Whether in self-driving cars or personal assistants, deep learning and artificial intelligence are some of the fastest-growing markets for GPUs right now in the form of compute accelerators. Nvidia's beastliest Pascal chip, GP100, isn't even available on a traditional graphics card yet—its home is on the Tesla P100 accelerator. That decision highlights just how important powerful GPUs are to deep-learning tasks like training and inference right now. With its Pascal Titan X and its family of Tesla accelerators, all running CUDA deep-learning programs supported by its cuDNN machine-learning libraries, Nvidia has established a dominant position in this exploding corner of high-performance computing.
Last week in Sonoma, California, AMD laid out an alternative path for companies and institutions looking to take advantage of the power of machine learning, and today, the company is revealing its hand with a new initiative called Radeon Instinct. Instinct is a hardware and software stack built around the Radeon Open Compute Platform, or ROCm. Formerly known as the Boltzmann Initiative, ROCm provides the foundation for running HPC applications on heterogenous accelerators powered by AMD graphics cards. With the release of Radeon Instinct, ROCm can accelerate common deep-learning frameworks like Caffe, Torch 7, and TensorFlow on AMD hardware. All that software runs atop a new series of Radeon Instinct compute accelerators that we'll discuss in a moment.
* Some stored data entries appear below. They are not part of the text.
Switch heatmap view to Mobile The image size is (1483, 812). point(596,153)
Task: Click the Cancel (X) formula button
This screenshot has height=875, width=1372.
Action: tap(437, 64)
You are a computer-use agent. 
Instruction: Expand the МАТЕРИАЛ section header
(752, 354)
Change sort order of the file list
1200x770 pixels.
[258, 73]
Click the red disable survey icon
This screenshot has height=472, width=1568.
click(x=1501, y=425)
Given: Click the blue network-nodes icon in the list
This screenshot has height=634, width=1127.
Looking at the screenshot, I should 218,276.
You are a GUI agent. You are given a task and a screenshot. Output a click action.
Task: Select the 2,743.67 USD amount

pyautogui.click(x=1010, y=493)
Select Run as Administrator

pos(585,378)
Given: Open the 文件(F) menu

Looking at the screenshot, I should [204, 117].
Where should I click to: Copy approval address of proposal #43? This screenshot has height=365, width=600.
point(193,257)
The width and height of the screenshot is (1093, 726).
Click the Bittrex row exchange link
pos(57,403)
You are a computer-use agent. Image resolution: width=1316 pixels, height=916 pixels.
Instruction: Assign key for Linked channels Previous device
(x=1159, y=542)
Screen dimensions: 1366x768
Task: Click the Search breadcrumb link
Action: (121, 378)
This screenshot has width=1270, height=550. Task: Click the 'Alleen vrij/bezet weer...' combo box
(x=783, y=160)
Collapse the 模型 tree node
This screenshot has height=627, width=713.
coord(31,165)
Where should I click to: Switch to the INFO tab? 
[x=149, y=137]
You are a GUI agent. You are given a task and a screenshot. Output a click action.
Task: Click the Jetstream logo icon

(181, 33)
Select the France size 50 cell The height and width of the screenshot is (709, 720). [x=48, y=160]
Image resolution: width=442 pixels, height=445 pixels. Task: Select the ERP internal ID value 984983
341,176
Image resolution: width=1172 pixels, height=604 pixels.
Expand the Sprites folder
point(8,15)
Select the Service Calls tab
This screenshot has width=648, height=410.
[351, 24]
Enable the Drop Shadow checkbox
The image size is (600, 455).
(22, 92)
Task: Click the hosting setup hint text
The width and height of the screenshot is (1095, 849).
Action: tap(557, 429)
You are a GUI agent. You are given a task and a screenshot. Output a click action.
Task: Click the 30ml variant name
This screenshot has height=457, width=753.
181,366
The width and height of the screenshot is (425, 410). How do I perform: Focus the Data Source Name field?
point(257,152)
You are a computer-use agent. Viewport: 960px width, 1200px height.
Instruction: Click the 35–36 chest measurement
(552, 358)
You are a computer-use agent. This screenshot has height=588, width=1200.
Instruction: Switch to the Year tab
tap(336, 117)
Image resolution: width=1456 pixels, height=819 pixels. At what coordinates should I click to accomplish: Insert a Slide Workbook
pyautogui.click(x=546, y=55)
On top of ROCm, deep-learning developers will soon have the opportunity to use a new open-source library of deep learning functions called MIOpen that AMD intends to release in the first quarter of next year. This library offers a range of functions pre-optimized for execution on Radeon Instinct cards, like convolution, pooling, activation, normalization, and tensor operations. AMD says that convolution operations performed with MIOpen are nearly three times faster than those performed using the widely-used "general matrix multiplication" (GEMM) function from the standard Basic Linear Algebra Subprograms specification. That speed-up is important because convolution operations make up the majority of program run time for a convolutional neural network, according to Google TensorFlow team member Pete Warden.
Deep-learning applications built atop ROCm and MIOpen will be accelerated by three new Radeon Instinct cards for use in servers. All three of these accelerators are passively-cooled, and each one has a specific niche. The Radeon Instinct MI6 uses a Polaris GPU with 16GB of RAM to deliver up to 5.7 TFLOPS of FP16 or FP32 throughput. It'll also offer up to 224 GB/s of memory bandwidth. All that performance comes in a 150W TDP. This card is meant for inference work. Meanwhile, the Radeon Instinct MI8 employs a Fiji GPU equipped with 4GB of HBM RAM to offer 8.2 TFLOPS of FP16 or FP32 throughput alongside 512 GB/s of memory bandwidth. AMD expects this card to be useful as an inference accelerator or for more general HPC tasks.
The most exciting Radeon Instinct card, the MI25, echoes the debut of Nvidia's GP100 GPU on the Tesla P100 accelerator. This card is the first product with AMD's next-generation Vega GPU on board. Most of the details of Vega and its architecture remain secrets for the moment, but we can say that the Vega GPU on board will offer support for packed FP16 math. That means it can achieve twice the throughput for FP16 data compared to FP32, an important boost for machine-learning applications that don't need the extra precision. The Polaris and Fiji cards in the Radeon Instinct line support native FP16 data types to make more efficient use of register and memory space, but they can't perform the packed-math magic of Vega to enjoy a similar performance speedup.
The MI25 will slot into a TDP under 300W. AMD isn't talking about the amount or type of memory on board this card yet. You'll have to hold tight for Vega's official announcement to learn what the "High Bandwidth Cache and Controller" are, as well. Sorry.
We can't resist using these early Vega specs to make some guesses about whatever fully-enabled consumer Radeon card will come with this graphics chip on board, though. If the MI6 and MI8 take their names from their peak FP16 throughput, we can work back from the name and peak FP16 performance of the MI25 to make some educated guesses. If the Vega GPU on board this card features similar raw specs to AMD's last big chip, the Fiji GPU on the R9 Fury X, a roughly 1500-MHz clock speed and a theoretical 4096-stream-processor shader array would shake out to about 12.5 TFLOPS of FP32 performance. AMD hasn't (and wouldn't) confirm anything about real-world implementations of Vega, though, so take our guesses for what they are.
If Radeon Instinct products have any hope of competing in the marketplace, they need to perform—and it seems as though they will. AMD teased a machine-learning benchmark result for two of its cards using the DeepBench GEMM test. Compared to the Maxwell Titan X as a baseline, the Pascal Titan X and the Radeon Instinct MI8 both offer about a 1.3x speedup for this bench, at least going by AMD's numbers. The MI25 achieves nearly two times the monster Maxwell's performance. According to DeepBench's maintainers, the program uses vendor-supplied libraries where possible, so it should be at least somewhat representative of the performance one could expect to achieve using cuDNN or MIOpen-accelerated code.
Radeon Instinct accelerators will also support hardware virtualization through the company's MxGPU feature. In this case, MxGPU will present multiple virtual Radeon Instinct slices to guest operating systems performing deep-learning tasks. Nvidia touts its Tesla accelerators for virtual desktop infrastructure work, but it doesn't offer similar flexibility for deep-learning acceleration as far as we're aware.
While high-performance computing and machine learning may not be TR's regular cup of tea, our feeling is that AMD's Radeon Instinct salvo could offer some much-needed competition in a space that has been dominated by Nvidia's hardware and CUDA programming tools so far. Whether AMD's trio of accelerators and a more open software stack are enough to tempt companies to make the switch remains to be seen, but if they do, Instinct could help AMD establish an important foothold in the exploding, lucrative HPC market being driven by machine learning and artificial intelligence. We'll find out when Instinct products make their debut in the first half of next year.